[VORLIEGENDER TEXT]:

Verzicht auf betriebsbedingte Kündigungen bei Conti
Sitzung des Niedersächsischen Landtages am 27.03.2009 - TOP 29
Die Abgeordneten Kreszentia Flauger, Ursula Weisser-Roelle und Dr. Manfred Sohn (LINKE) hatten gefragt:
Laut der Hannoverschen Allgemeinen Zeitung vom 15. Dezember 2008 hat Bundesfinanzminister Peer Steinbrück im Beisein der Bundeskanzlerin, Frau Angela Merkel, seinerzeit angekündigt, es solle noch im Januar 2009 eine Vereinbarung zwischen der deutschen Regierung und den größten Konzernen unseres Landes geben, wonach diese während der aktuellen Krise auf betriebsbedingte Kündigungen verzichten würden.
Vor diesem Hintergrund fragen wir die Landesregierung:
- Ist der Landesregierung bekannt, was aus dieser Ankündigung der Bundesregierung geworden ist?
- Wie bewertet die Landesregierung die damalige Initiative der Bundesregierung?
- Wäre die Landesregierung vor dem Hintergrund einer möglicherweise positiven Bewertung dieser Initiative bereit, in Richtung auf die Conti AG und andere Großunternehmen in Niedersachsen eine ähnliche Initiative zu starten oder gegebenenfalls entsprechende gesetzliche Maßnahmen zur Verhinderung von Massenentlassungen vorzubereiten?
Wirtschaftsminister Dr. Philipp Rösler beantwortete die Anfrage namens der Landesregierung wie folgt:
Zu 1.:
Das BMAS hat dazu am 09. Januar 2009 folgende gemeinsame Erklärung mit den Personalvorständen der DAX-30-Unternehmen veröffentlicht: "Die Personalvorstände der 30-DAX-Unternehmen werden die derzeit in Überarbeitung befindlichen Instrumente zur Beschäftigungssicherung voll nutzen, um betriebsbedingte Kündigungen im Jahr 2009 zu vermeiden. Personalentwicklung und Berufsausbildung haben auch in der Zukunft einen hohen Stellenwert. Grundlage für diese Willenserklärung sind die in der Arbeitsgruppe "Beschäftigungssicherung" beim Bundesministerium für Arbeit und Soziales diskutierten Vorschläge. Dabei muss die finanzielle Basis der Unternehmen erhalten bleiben. Die Personalvorstände der DAX-30-Unternehmen und der Bundesminister für Arbeit und Soziales haben vereinbart, sich unabhängig von der jetzigen Krise zu weiteren Themen wieder zu treffen."

[EXTRAHIERTE EINTRÄGE]:
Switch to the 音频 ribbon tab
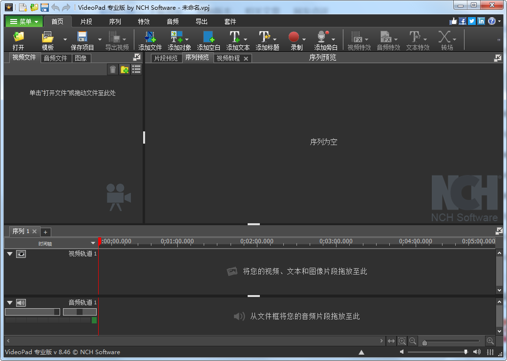The width and height of the screenshot is (507, 361). [172, 21]
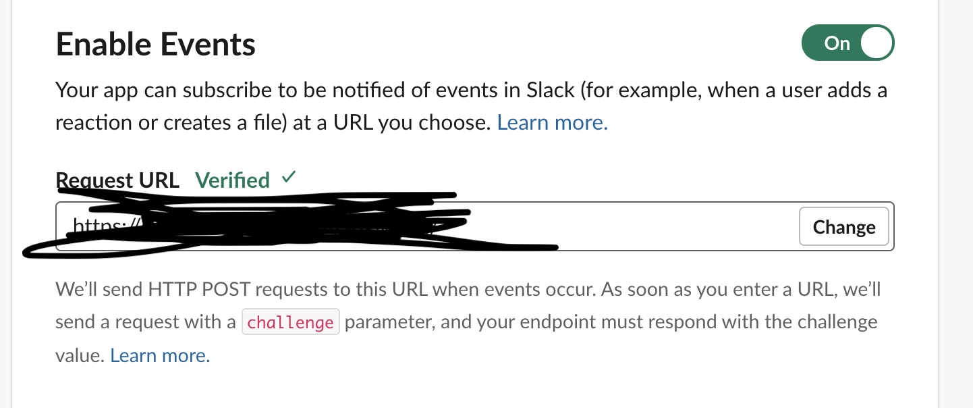This screenshot has height=408, width=973.
Task: Click the 'On' text inside the switch
Action: point(837,43)
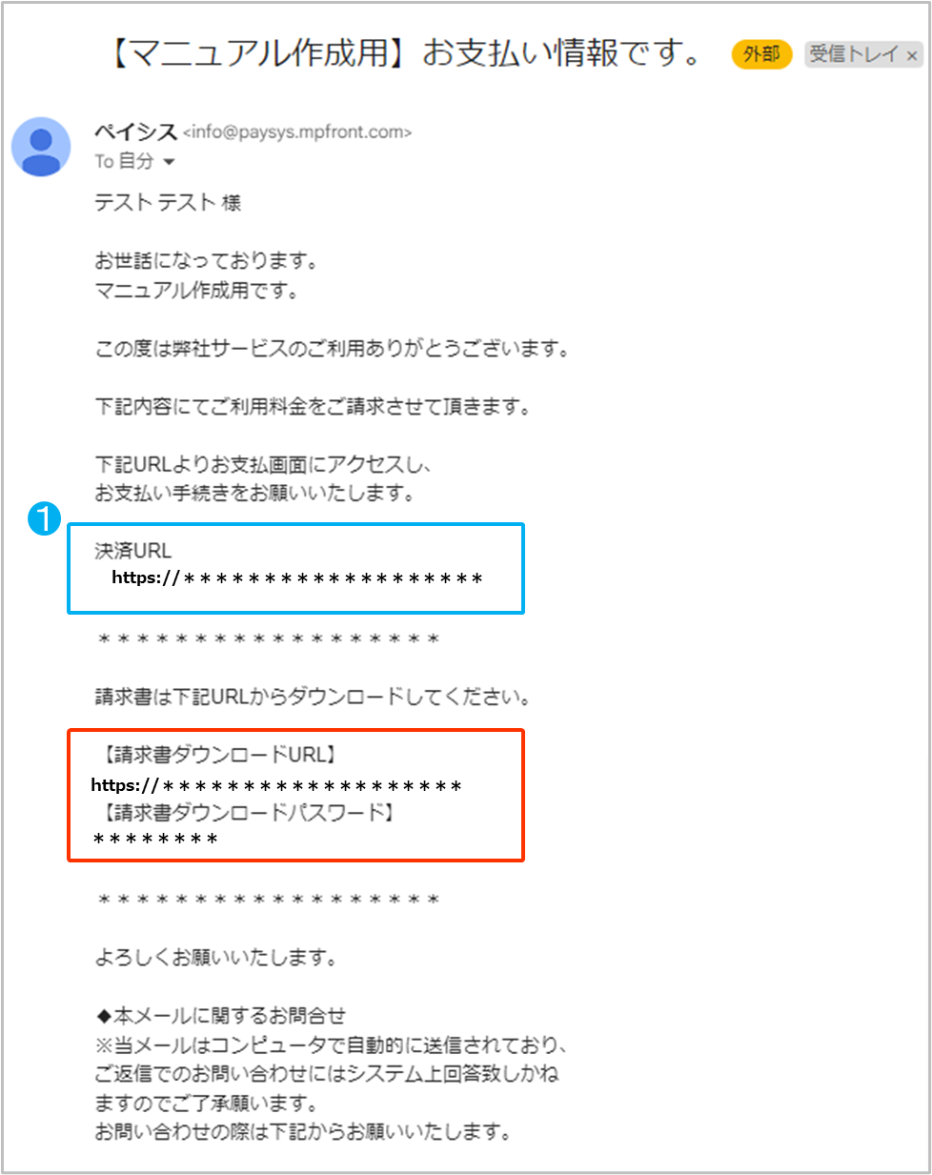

[AUFGABE]: Wiederhole aus dem vorliegenden Text wortgetreu den Abschnitt, der bei „Vor diesem Hintergrund“ beginnt und bei „Initiative der Bundesregierung?“ endet.

[ANTWORT]:
Vor diesem Hintergrund fragen wir die Landesregierung:
- Ist der Landesregierung bekannt, was aus dieser Ankündigung der Bundesregierung geworden ist?
- Wie bewertet die Landesregierung die damalige Initiative der Bundesregierung?